Republican leadership pushed the bill through Congress less than a month after introduction without holding a single legislative hearing on drought response alternatives in the 114th Congress. The bill passed the House on a nearly party-line vote of 245-176.
“We’re back today to consider yet another bill that harms West Coast fisheries and tribal interests, another bill that undermines state law, another bill that micromanages the most complex water system in the world in a way that benefits a select few at the expense of many others across the state of California—another bill that is going nowhere,” Huffman said. “If my colleagues on the other side of the aisle would just give up on the idea of ramming the same divisive ideas through Congress every few months, we too, might be able to make some progress on solving water problems.”
Last month, Huffman introduced comprehensive legislation to respond to the worst drought in California state history, after first unveiling the draft legislation to the public and asking Californians to share comments and ideas to incorporate in the bill. Huffman’s bill, the Drought Relief and Resilience Act, reflects the feedback of nearly 1,000 Californians from San Diego to Crescent City, Fresno to San Francisco, as well as farmers, environmentalists, fishermen, urban and rural Californians, and water managers throughout the country.
Huffman and his Democratic colleagues offered more than 20 amendments to the Republican drought bill in an effort to improve the bill and ensure that it does not hurt his Northern California constituents or other stakeholders throughout the state. However, all but four Democratic amendments were quickly rejected by the Republican Majority without even a vote.
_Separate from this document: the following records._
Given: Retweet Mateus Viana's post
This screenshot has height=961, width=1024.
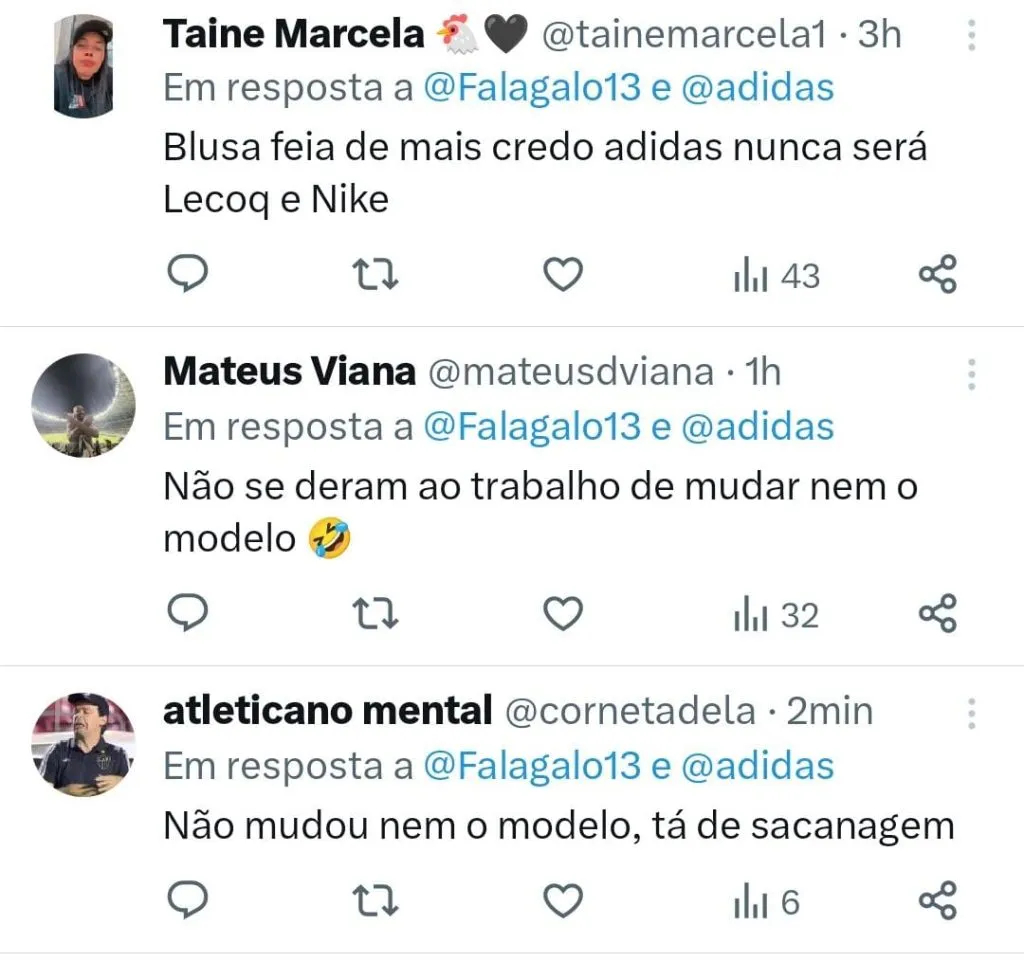Looking at the screenshot, I should coord(377,614).
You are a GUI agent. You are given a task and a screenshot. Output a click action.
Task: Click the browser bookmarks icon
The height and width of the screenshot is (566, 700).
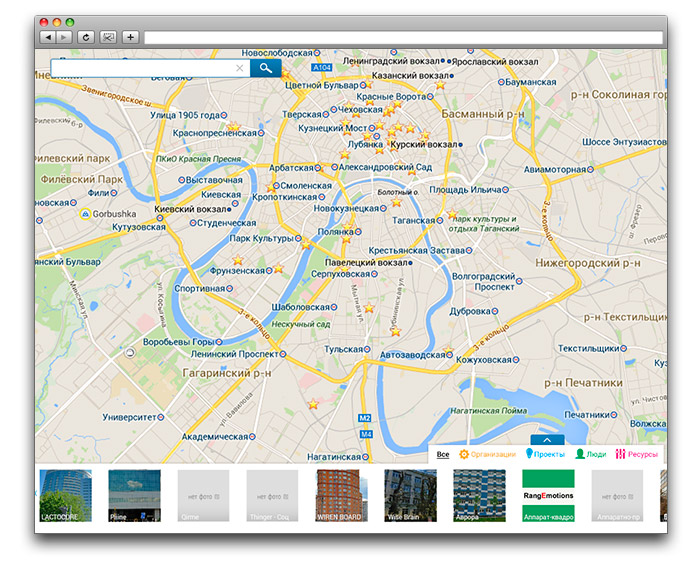tap(108, 37)
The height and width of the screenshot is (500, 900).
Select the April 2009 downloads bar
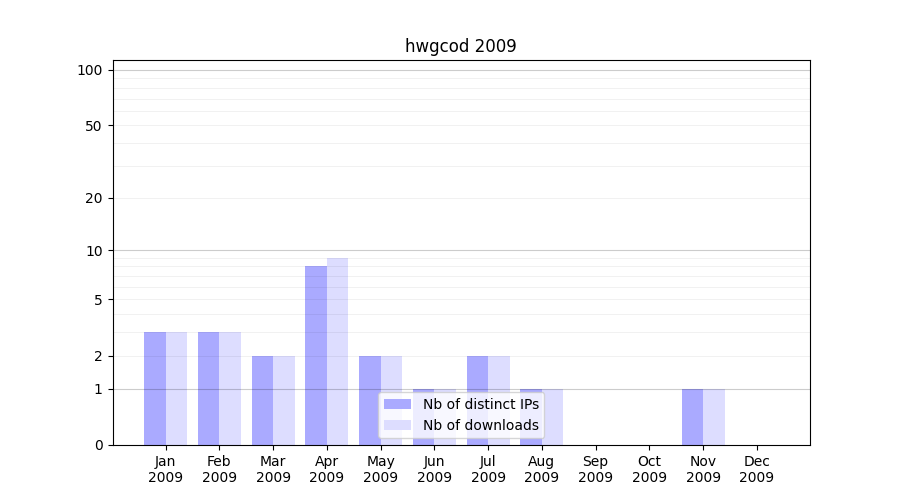coord(337,351)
Huffman’s opening statement during floor debate can be viewed HERE, and a transcript can be found below:
“Good morning Mr. Chairman, I rise to claim time in opposition and yield myself such time as I may consume. It was just last winter that we were here on the House floor talking about another so called drought bill that my Republican colleagues were attempting to slam through the House within just a few days of its introduction.
“This time the bill has a different title, but it’s pretty much the same bill. We’re back today to consider yet another bill that harms West Coast fisheries and tribal interests, another bill that undermines state law, another bill that micromanages the most complex water system in the world in a way that benefits a select few at the expense of many others across the state of California—another bill that is going nowhere.
“We have a SAP from the administration, we have a withering three page letter of opposition critiquing the bill from the Department of Interior. The two largest-circulation papers in California have both editorialized against it. The state of California is on record opposing prior versions of this bill. Now unlike last year, when the House did not allow any amendments to the bill, we’re here today with four out of five Republican amendments made in order and four out of twenty-four Democratic amendments made in order. That may seem like marginal progress over the 113th Congress’ very closed process, but that is no way to do business and certainly no way to get a bill signed into law. With something as complicated and important as California water we really should make sure everyone has a say, and that’s what Democrats have attempted to do.
“We have introduced a drought response bill—H.R. 2983 — which is a comprehensive drought bill. It brings everyone to the table. This bill had six weeks of public review before even being formally introduced, resulting in substantial crowdsourced changes to the bill. Our water future deserves that kind of open debate and real solutions. I have been joined by 34 cosponsors on that bill because it provides both short and long-term investments in water supply reliability, the kind of tools that all Western states will need.
“My bill includes significant resources to support farm workers and others who are out of work, not just lip-service. And I submit that if my Republican colleagues really care about the challenges faced by farm workers and others affected by this drought, they will join us in backing real solutions that provide meaningful assistance, in addition to stretching our limited water supplies.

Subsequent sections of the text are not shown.